The success of the Left Party (11.9 percent) and the Greens (10.7 percent), which voters put in the opposition, was limited in the elections. One important problem the Greens will need to discuss more so then the Left Party is why only 2 percent of the 30 percent of voters that changed their political preferences knocked on their door. An in-depth debate is expected on why unlike Daniel Cohn-Bendit’s party, which won 16.2 percent in France, the Greens could not do the same in Germany.

While the Greens managed to make the public and other parties more sensitive about environmental issues, despite the fact that the Greens played an important role in influencing other parties to address environmental issues in their election campaign, the issue of why the Greens were not as successful as the liberals and the Left Party is an important question. Alongside the SPD, which launched the Helsinki process that opened the door to negotiations with the European Union, the Greens’ distance to power is not a positive development for Turkey. It is for this reason that Turkey will need to interpret the program of the new coalition government very carefully.

CDU and FDP not warm to EU enlargement

To examine the new government’s policy on Turkey, we need to take a closer look at the parties’ election programs. For now, neither the CDU nor the FDP look favorably on EU enlargement. The priority of both parties is the intensification of local EU reforms and the integration of 12 new member countries. While both parties emphasize all candidate countries must meet the Copenhagen criteria, they also underline that “membership is not an automatic process” and point to the EU’s integration capacity. The only difference between these two countries, which both argue that Turkey is not ready for membership, is that the CDU supports the idea of a “privileged partnership” while the FDP supports open-ended negotiations for Turkey’s EU membership.

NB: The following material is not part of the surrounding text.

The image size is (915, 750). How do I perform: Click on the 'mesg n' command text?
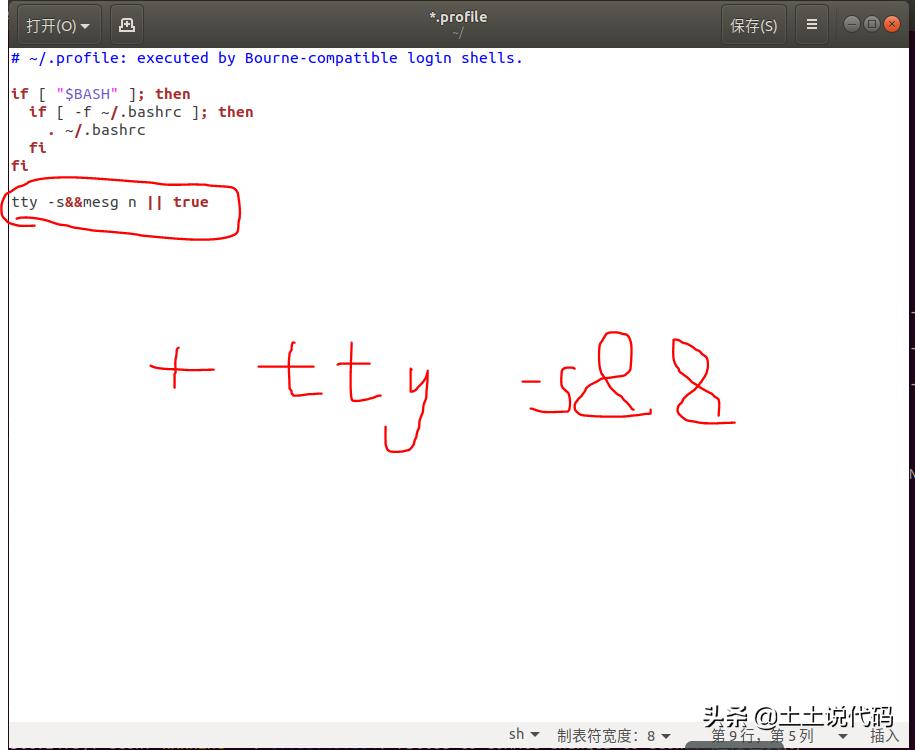pyautogui.click(x=109, y=202)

The liberals, which hung banners that read “EU-Turkey Yes” with the Greens during the 2004 European Parliament elections and supported the start of negotiations with Turkey, could possibly reconsider their policy on Turkey and support ongoing negotiations. Chancellor Angela Merkel could distance herself from French President Nicolas Sarkozy’s line by showing new Foreign Affairs Minister Guido Westerwelle as an excuse. With the liberals’ “pro-Atlantic” position and their close interest in US President Barack Obama’s Turkey policy, there will be major shifts in Germany’s ongoing “balanced” policy. It is for these reasons that we will need to carefully read the government’s program and understand whether the term “privileged partnership” will enter the government’s program.

The results of the election are not essentially a negative development, but the absence of a positive perception and support toward Turkey’s membership as there was with the SPD and the Greens coalition is. As is known by many, politicians who paved the way for Turkey’s EU negotiations were Gerhard Schröder and Joschka Fischer. Many obstacles have been overcome with Germany’s determined support. However, positive winds are not blowing from the new coalition government in Berlin, albeit there is no expectation that winds will get any colder. Germany is in a position that can influence the course of negotiations between Turkey and the EU. Thus, while the new government may not adopt a new stance concerning its Turkey policy, it would not be misleading to believe that it will encourage opposition.

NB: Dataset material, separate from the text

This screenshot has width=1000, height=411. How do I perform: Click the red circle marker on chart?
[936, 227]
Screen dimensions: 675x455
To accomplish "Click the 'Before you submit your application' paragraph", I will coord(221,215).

Despite all these valid concerns, the political transformation observed in Germany is, generally speaking, a positive process. The most important piece of data from the elections concerning Turkey is that Turkey and Turks were not targeted in election campaigns and that most people did not vote for extreme right-wing parties. Turkey is no longer a political problem in Germany as it was during Helmut Kohl’s period or as is the case in France today. If we take into consideration that Germany’s economic and international interests require close relations with Turkey, then who knows, warm winds could start blowing from Berlin four years from now or perhaps even sooner.


*Ali Yurttagül is a political advisor for the Greens in the European Parliament.